WORK TASK
Only an exact copy of every record counts as an answer.

DATA LISTING
>>>

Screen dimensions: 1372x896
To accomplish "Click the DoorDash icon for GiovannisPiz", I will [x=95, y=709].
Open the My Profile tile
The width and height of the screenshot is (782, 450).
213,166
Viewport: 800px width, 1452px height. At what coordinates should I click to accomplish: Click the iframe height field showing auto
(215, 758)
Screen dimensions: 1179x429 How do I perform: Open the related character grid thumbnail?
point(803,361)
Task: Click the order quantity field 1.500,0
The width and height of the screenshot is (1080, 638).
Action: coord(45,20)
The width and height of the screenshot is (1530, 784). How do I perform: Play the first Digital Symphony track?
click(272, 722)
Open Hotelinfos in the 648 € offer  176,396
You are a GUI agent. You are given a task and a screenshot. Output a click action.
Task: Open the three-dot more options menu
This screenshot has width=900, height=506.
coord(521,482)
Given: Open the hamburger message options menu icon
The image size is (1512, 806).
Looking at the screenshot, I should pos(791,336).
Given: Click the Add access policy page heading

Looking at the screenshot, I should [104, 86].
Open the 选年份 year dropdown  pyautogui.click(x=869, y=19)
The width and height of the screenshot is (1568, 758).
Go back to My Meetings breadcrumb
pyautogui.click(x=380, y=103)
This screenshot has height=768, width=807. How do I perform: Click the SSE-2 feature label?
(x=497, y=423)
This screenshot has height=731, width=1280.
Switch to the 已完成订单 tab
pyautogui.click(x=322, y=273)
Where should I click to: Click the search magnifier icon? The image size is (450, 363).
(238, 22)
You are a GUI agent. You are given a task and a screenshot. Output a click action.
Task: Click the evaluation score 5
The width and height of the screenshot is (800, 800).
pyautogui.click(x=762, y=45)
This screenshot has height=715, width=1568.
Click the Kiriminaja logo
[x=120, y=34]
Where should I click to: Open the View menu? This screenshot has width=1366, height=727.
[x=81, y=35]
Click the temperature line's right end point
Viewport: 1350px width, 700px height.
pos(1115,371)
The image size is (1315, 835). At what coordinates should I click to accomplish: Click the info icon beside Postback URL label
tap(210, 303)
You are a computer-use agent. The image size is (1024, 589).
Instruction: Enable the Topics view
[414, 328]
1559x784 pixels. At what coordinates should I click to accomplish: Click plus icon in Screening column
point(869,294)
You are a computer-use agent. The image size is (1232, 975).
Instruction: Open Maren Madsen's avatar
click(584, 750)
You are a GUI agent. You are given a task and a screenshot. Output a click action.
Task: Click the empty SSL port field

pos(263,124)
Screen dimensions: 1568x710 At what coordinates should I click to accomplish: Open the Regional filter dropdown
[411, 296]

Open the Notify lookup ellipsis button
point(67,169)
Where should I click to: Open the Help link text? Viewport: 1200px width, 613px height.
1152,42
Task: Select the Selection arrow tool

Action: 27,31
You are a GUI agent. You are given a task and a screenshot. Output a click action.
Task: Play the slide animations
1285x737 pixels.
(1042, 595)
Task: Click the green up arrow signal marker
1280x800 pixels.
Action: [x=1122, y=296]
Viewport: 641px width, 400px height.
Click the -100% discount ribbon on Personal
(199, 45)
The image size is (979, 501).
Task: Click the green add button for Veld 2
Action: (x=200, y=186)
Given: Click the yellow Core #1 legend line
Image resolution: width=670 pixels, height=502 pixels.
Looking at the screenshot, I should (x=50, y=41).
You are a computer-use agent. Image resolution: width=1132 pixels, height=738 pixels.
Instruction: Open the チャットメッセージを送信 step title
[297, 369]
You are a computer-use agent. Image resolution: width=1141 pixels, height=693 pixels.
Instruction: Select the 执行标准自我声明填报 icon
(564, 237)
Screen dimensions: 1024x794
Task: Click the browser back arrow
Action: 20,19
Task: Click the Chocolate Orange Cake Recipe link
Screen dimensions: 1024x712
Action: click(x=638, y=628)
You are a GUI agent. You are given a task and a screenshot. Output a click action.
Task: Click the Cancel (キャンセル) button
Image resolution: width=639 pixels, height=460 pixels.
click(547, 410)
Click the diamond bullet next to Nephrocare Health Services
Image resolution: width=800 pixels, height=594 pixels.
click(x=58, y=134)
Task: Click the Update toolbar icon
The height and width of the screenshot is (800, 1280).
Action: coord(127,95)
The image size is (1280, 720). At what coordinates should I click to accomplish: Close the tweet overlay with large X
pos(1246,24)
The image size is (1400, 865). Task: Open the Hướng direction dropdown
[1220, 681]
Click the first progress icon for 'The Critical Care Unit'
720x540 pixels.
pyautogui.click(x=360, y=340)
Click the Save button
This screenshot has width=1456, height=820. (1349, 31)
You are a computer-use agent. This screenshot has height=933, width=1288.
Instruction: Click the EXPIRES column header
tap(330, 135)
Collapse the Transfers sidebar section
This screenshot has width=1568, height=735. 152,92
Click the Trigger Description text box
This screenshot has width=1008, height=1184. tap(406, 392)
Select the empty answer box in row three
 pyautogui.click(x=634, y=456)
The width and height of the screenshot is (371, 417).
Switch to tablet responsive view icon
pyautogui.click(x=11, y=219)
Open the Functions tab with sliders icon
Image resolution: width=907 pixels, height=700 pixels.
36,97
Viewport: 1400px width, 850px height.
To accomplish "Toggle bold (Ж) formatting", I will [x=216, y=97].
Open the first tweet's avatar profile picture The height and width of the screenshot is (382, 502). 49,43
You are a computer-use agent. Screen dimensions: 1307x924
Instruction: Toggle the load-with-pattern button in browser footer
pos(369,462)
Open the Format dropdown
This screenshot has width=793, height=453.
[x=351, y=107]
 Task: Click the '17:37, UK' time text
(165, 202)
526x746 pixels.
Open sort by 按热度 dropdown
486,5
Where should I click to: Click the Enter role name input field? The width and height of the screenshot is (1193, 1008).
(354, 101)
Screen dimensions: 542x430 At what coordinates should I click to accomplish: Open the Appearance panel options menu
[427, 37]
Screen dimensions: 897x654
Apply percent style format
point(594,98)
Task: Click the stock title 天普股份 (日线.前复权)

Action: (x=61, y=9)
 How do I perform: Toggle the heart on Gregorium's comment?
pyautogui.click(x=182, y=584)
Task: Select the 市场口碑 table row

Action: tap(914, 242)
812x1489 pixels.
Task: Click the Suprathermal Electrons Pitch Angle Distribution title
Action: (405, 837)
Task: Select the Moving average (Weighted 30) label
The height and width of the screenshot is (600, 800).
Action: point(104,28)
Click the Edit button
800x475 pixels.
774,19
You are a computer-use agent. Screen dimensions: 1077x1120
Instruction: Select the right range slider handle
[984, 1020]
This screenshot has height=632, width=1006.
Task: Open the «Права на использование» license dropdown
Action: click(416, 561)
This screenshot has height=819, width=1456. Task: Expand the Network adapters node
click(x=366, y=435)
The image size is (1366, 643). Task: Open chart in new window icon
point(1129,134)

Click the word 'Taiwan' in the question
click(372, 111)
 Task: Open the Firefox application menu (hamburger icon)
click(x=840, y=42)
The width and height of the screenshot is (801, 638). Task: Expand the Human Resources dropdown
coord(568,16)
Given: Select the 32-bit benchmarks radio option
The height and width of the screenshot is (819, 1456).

<<<

WRITTEN SOLUTION
Screen dimensions: 1372x896
To accomplish "Click the DoorDash icon for GiovannisPiz", I will [x=95, y=709].
Open the My Profile tile
The width and height of the screenshot is (782, 450).
213,166
Viewport: 800px width, 1452px height. At what coordinates should I click to accomplish: Click the iframe height field showing auto
(215, 758)
Screen dimensions: 1179x429 How do I perform: Open the related character grid thumbnail?
point(803,361)
Task: Click the order quantity field 1.500,0
The width and height of the screenshot is (1080, 638).
Action: coord(45,20)
The width and height of the screenshot is (1530, 784). How do I perform: Play the first Digital Symphony track?
click(272, 722)
Open Hotelinfos in the 648 € offer  176,396
You are a GUI agent. You are given a task and a screenshot. Output a click action.
Task: Open the three-dot more options menu
This screenshot has width=900, height=506.
coord(521,482)
Given: Open the hamburger message options menu icon
The image size is (1512, 806).
Looking at the screenshot, I should pos(791,336).
Given: Click the Add access policy page heading

Looking at the screenshot, I should [104, 86].
Open the 选年份 year dropdown  pyautogui.click(x=869, y=19)
The width and height of the screenshot is (1568, 758).
Go back to My Meetings breadcrumb
pyautogui.click(x=380, y=103)
This screenshot has height=768, width=807. How do I perform: Click the SSE-2 feature label?
(x=497, y=423)
This screenshot has height=731, width=1280.
Switch to the 已完成订单 tab
pyautogui.click(x=322, y=273)
Where should I click to: Click the search magnifier icon? The image size is (450, 363).
(238, 22)
You are a GUI agent. You are given a task and a screenshot. Output a click action.
Task: Click the evaluation score 5
The width and height of the screenshot is (800, 800).
pyautogui.click(x=762, y=45)
This screenshot has height=715, width=1568.
Click the Kiriminaja logo
[x=120, y=34]
Where should I click to: Open the View menu? This screenshot has width=1366, height=727.
[x=81, y=35]
Click the temperature line's right end point
Viewport: 1350px width, 700px height.
pos(1115,371)
The image size is (1315, 835). At what coordinates should I click to accomplish: Click the info icon beside Postback URL label
tap(210, 303)
You are a computer-use agent. The image size is (1024, 589).
Instruction: Enable the Topics view
[414, 328]
1559x784 pixels. At what coordinates should I click to accomplish: Click plus icon in Screening column
point(869,294)
You are a computer-use agent. The image size is (1232, 975).
Instruction: Open Maren Madsen's avatar
click(584, 750)
You are a GUI agent. You are given a task and a screenshot. Output a click action.
Task: Click the empty SSL port field

pos(263,124)
Screen dimensions: 1568x710 At what coordinates should I click to accomplish: Open the Regional filter dropdown
[411, 296]

Open the Notify lookup ellipsis button
point(67,169)
Where should I click to: Open the Help link text? Viewport: 1200px width, 613px height.
1152,42
Task: Select the Selection arrow tool

Action: 27,31
You are a GUI agent. You are given a task and a screenshot. Output a click action.
Task: Play the slide animations
1285x737 pixels.
(1042, 595)
Task: Click the green up arrow signal marker
1280x800 pixels.
Action: [x=1122, y=296]
Viewport: 641px width, 400px height.
Click the -100% discount ribbon on Personal
(199, 45)
The image size is (979, 501).
Task: Click the green add button for Veld 2
Action: (x=200, y=186)
Given: Click the yellow Core #1 legend line
Image resolution: width=670 pixels, height=502 pixels.
Looking at the screenshot, I should (x=50, y=41).
You are a computer-use agent. Image resolution: width=1132 pixels, height=738 pixels.
Instruction: Open the チャットメッセージを送信 step title
[297, 369]
You are a computer-use agent. Image resolution: width=1141 pixels, height=693 pixels.
Instruction: Select the 执行标准自我声明填报 icon
(564, 237)
Screen dimensions: 1024x794
Task: Click the browser back arrow
Action: 20,19
Task: Click the Chocolate Orange Cake Recipe link
Screen dimensions: 1024x712
Action: click(x=638, y=628)
You are a GUI agent. You are given a task and a screenshot. Output a click action.
Task: Click the Cancel (キャンセル) button
Image resolution: width=639 pixels, height=460 pixels.
click(547, 410)
Click the diamond bullet next to Nephrocare Health Services
Image resolution: width=800 pixels, height=594 pixels.
click(x=58, y=134)
Task: Click the Update toolbar icon
The height and width of the screenshot is (800, 1280).
Action: coord(127,95)
The image size is (1280, 720). At what coordinates should I click to accomplish: Close the tweet overlay with large X
pos(1246,24)
The image size is (1400, 865). Task: Open the Hướng direction dropdown
[1220, 681]
Click the first progress icon for 'The Critical Care Unit'
720x540 pixels.
pyautogui.click(x=360, y=340)
Click the Save button
This screenshot has width=1456, height=820. (1349, 31)
You are a computer-use agent. This screenshot has height=933, width=1288.
Instruction: Click the EXPIRES column header
tap(330, 135)
Collapse the Transfers sidebar section
This screenshot has width=1568, height=735. 152,92
Click the Trigger Description text box
This screenshot has width=1008, height=1184. tap(406, 392)
Select the empty answer box in row three
 pyautogui.click(x=634, y=456)
The width and height of the screenshot is (371, 417).
Switch to tablet responsive view icon
pyautogui.click(x=11, y=219)
Open the Functions tab with sliders icon
Image resolution: width=907 pixels, height=700 pixels.
36,97
Viewport: 1400px width, 850px height.
To accomplish "Toggle bold (Ж) formatting", I will [x=216, y=97].
Open the first tweet's avatar profile picture The height and width of the screenshot is (382, 502). 49,43
You are a computer-use agent. Screen dimensions: 1307x924
Instruction: Toggle the load-with-pattern button in browser footer
pos(369,462)
Open the Format dropdown
This screenshot has width=793, height=453.
[x=351, y=107]
 Task: Click the '17:37, UK' time text
(165, 202)
526x746 pixels.
Open sort by 按热度 dropdown
486,5
Where should I click to: Click the Enter role name input field? The width and height of the screenshot is (1193, 1008).
(354, 101)
Screen dimensions: 542x430 At what coordinates should I click to accomplish: Open the Appearance panel options menu
[427, 37]
Screen dimensions: 897x654
Apply percent style format
point(594,98)
Task: Click the stock title 天普股份 (日线.前复权)

Action: (x=61, y=9)
 How do I perform: Toggle the heart on Gregorium's comment?
pyautogui.click(x=182, y=584)
Task: Select the 市场口碑 table row

Action: tap(914, 242)
812x1489 pixels.
Task: Click the Suprathermal Electrons Pitch Angle Distribution title
Action: (405, 837)
Task: Select the Moving average (Weighted 30) label
The height and width of the screenshot is (600, 800).
Action: point(104,28)
Click the Edit button
800x475 pixels.
774,19
You are a computer-use agent. Screen dimensions: 1077x1120
Instruction: Select the right range slider handle
[984, 1020]
This screenshot has height=632, width=1006.
Task: Open the «Права на использование» license dropdown
Action: click(416, 561)
This screenshot has height=819, width=1456. Task: Expand the Network adapters node
click(x=366, y=435)
The image size is (1366, 643). Task: Open chart in new window icon
point(1129,134)

Click the word 'Taiwan' in the question
click(372, 111)
 Task: Open the Firefox application menu (hamburger icon)
click(x=840, y=42)
The width and height of the screenshot is (801, 638). Task: Expand the Human Resources dropdown
coord(568,16)
Given: Select the 32-bit benchmarks radio option
The height and width of the screenshot is (819, 1456).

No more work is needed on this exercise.